→ **INFORMATION**:
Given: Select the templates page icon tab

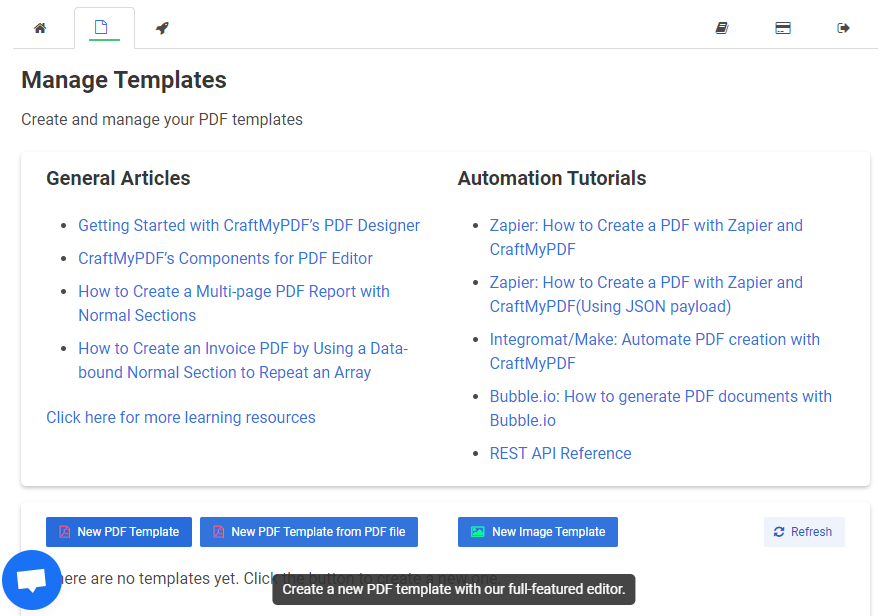Looking at the screenshot, I should click(101, 27).

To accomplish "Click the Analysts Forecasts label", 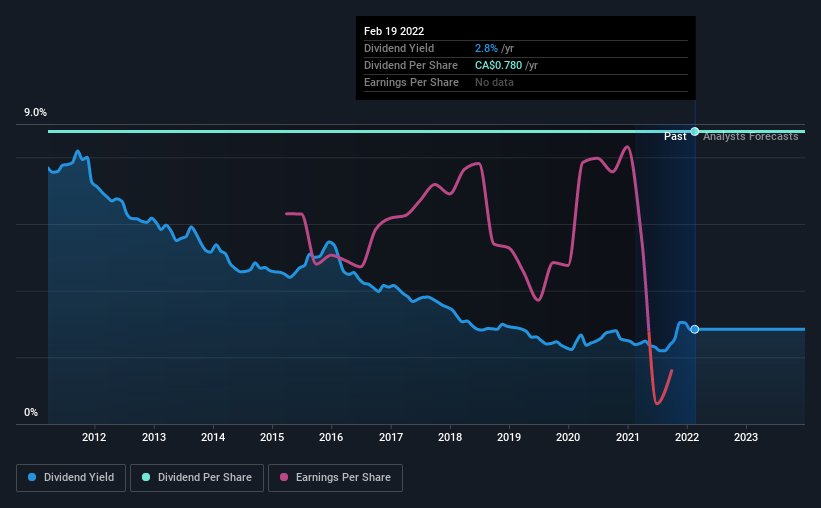I will coord(750,137).
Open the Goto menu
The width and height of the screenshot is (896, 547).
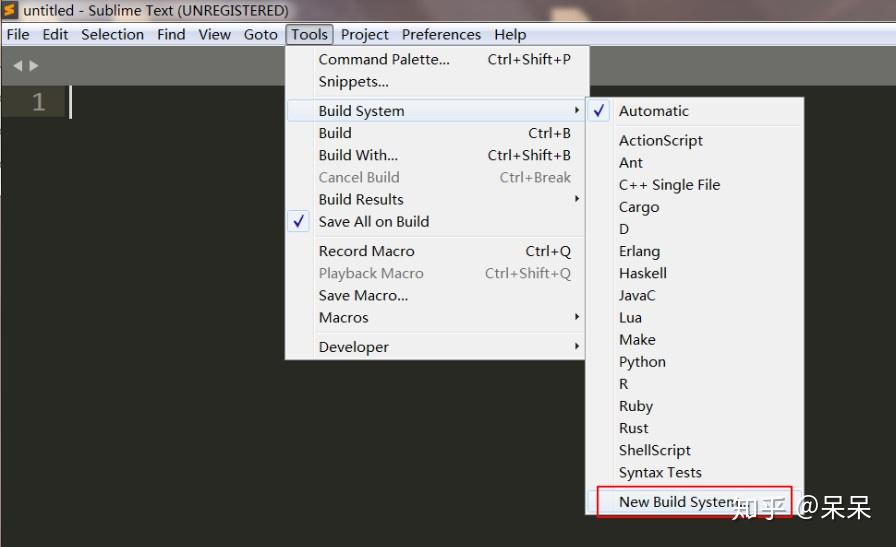click(261, 35)
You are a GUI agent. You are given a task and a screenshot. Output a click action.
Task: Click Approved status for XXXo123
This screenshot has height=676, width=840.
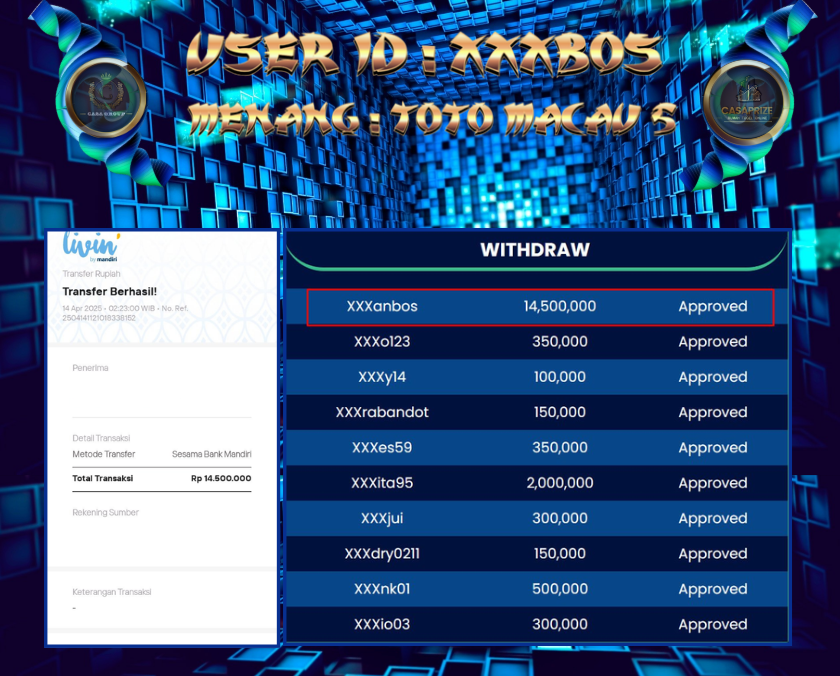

→ **PROMPT**: With pictures left out, repeat exactly the lines from the line bearing "Task: Click Approved status for XXXo123" through the final line of the records above.

→ **ANSWER TO THE PROBLEM**:
Task: Click Approved status for XXXo123
This screenshot has height=676, width=840.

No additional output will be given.